Help: Editorial standards

From WikiLeague, the free baseball governance encyclopedia.

All Help pages

STANDARDS

The archive is research-grade. These are the standards a document must meet at each stage of its life in the collection. They apply uniformly: a 1903 National Agreement and a 2026 commissioner memo are held to the same evidentiary bar.

1. The status ladder

Every document carries a status field. The ladder is:

placeholder  →  needs_review  →  verified
                                   ↓ (problem discovered)
                                 needs_review

1.1 placeholder

We have a credible bibliographic citation that the document exists but do not yet have the file. A placeholder has:

  • A title (the best we know it).
  • An approximate date.
  • A doc_type and category guess.
  • A source.primary_url if we have a likely retrieval target (or source.lead_url, a separate field, for a softer pointer to where we expect to find it).
  • All content fields (key_provisions, quoted_excerpts, abstract, summary body) empty or marked unknown.
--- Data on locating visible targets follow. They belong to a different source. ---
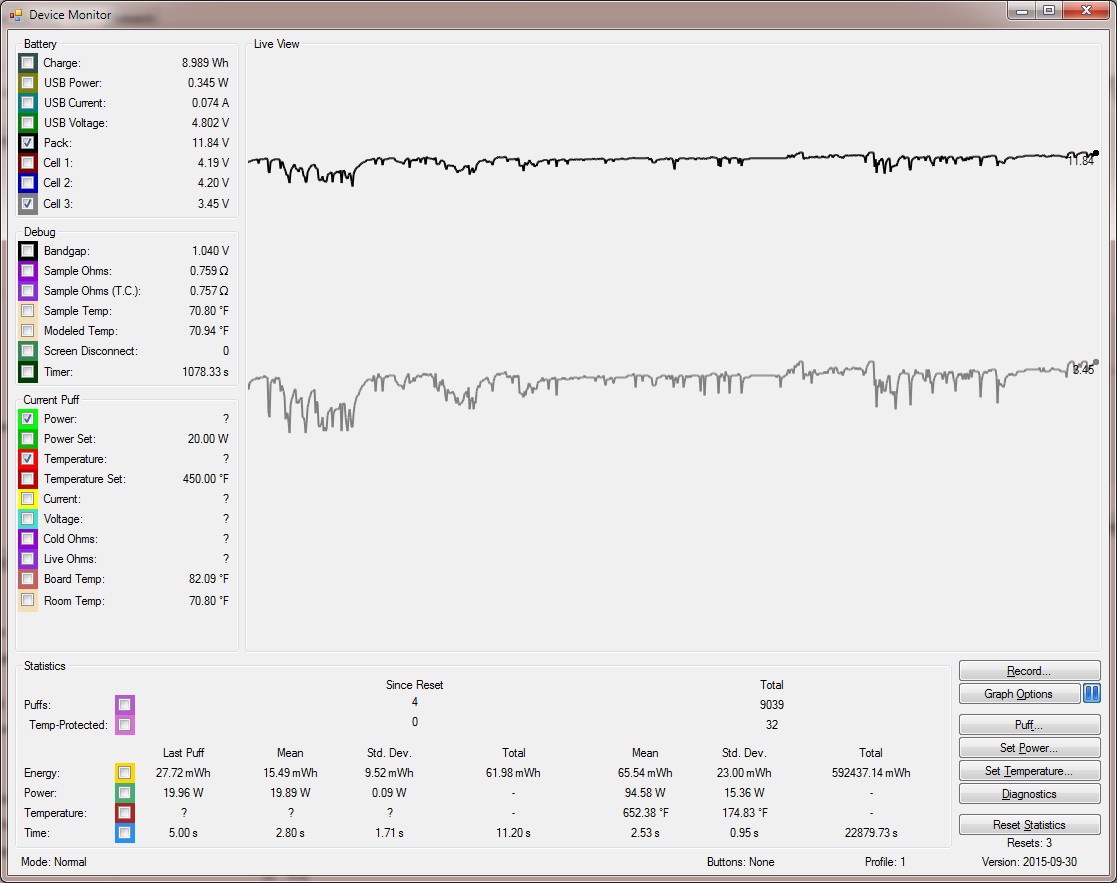Click the Set Power... button
Viewport: 1117px width, 883px height.
[x=1029, y=748]
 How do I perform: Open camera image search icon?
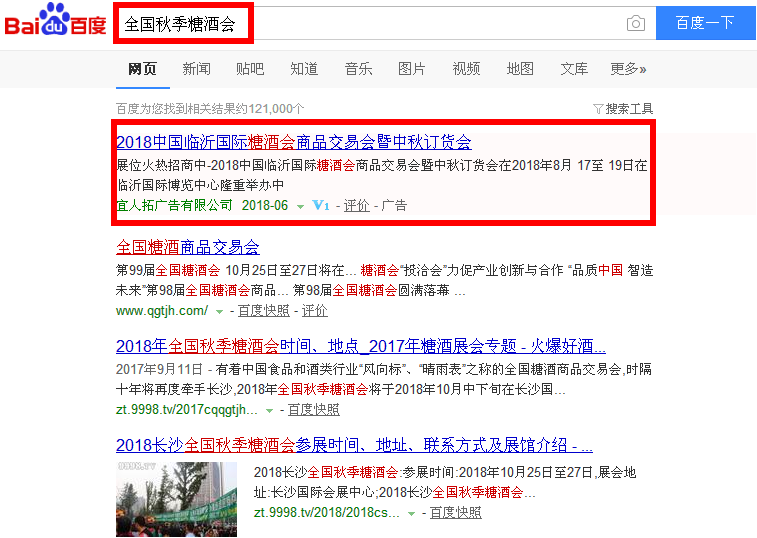(x=635, y=23)
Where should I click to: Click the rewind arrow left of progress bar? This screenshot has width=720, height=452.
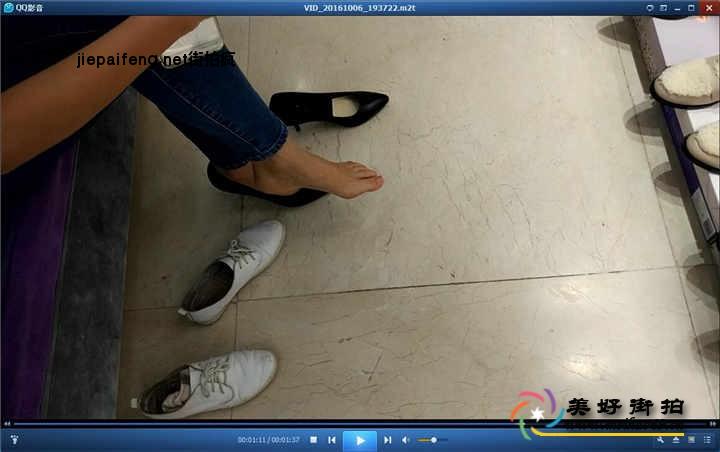point(7,424)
Don't create a placeholder for a document you've only vaguely heard about. A placeholder is a commitment to acquire; bibliographic anchor required.

Placeholders are tracked in both their target folder (if we're committed to acquiring them) and in catalog/WANTLIST.md.

1.2 needs_review

We have a copy of the document on disk. The metadata is filled in to the best of our knowledge from a single source. The document has not yet been confirmed against a second independent source. A needs_review document is usable for casual reference but should not be cited as authoritative until promoted.

1.3 verified

The document has been confirmed against at least two independent sources, both recorded in source.confirmation_sources. Date, parties, citation, and all key provisions have been spot-checked against both sources. A Wayback Machine snapshot has been captured for any web-sourced URL. SHA256 hash is recorded. A verified document is the archive's product.

1.4 Demotion

A verified document can be demoted to needs_review if a discrepancy is later discovered, a source is retracted, or a more authoritative version surfaces. Demotion is logged in catalog/PROVENANCE_LOG.md with date and reason.

2. Sourcing requirements

2.1 Primary source defined

A primary source is the original publisher of the document:

  • Court rulings: the issuing court's own publication (PACER, court website) or the official reporter (U.S. Reports, Federal Reporter).
  • Legislation: congress.gov, the U.S. Government Publishing Office (GPO), or the Public Law text in the U.S. Statutes at Large.
  • Congressional hearings: GPO's published hearing record, congress.gov, or the committee's own website.
  • MLB-issued documents: MLB.com press releases or official MLB publications.
  • MLBPA-issued documents: MLBPlayers.com, MLBPA press materials.
  • CBAs: jointly published by MLB and MLBPA, usually accessible through MLBPlayers.com.
  • Stadium and franchise agreements: the relevant government body's records (city council, sports commission), or court filings if exhibited.
  • Foundational historical documents: original publication where extant, or the earliest reliable reproduction (e.g., a 19th-century newspaper of record, Spalding Guide).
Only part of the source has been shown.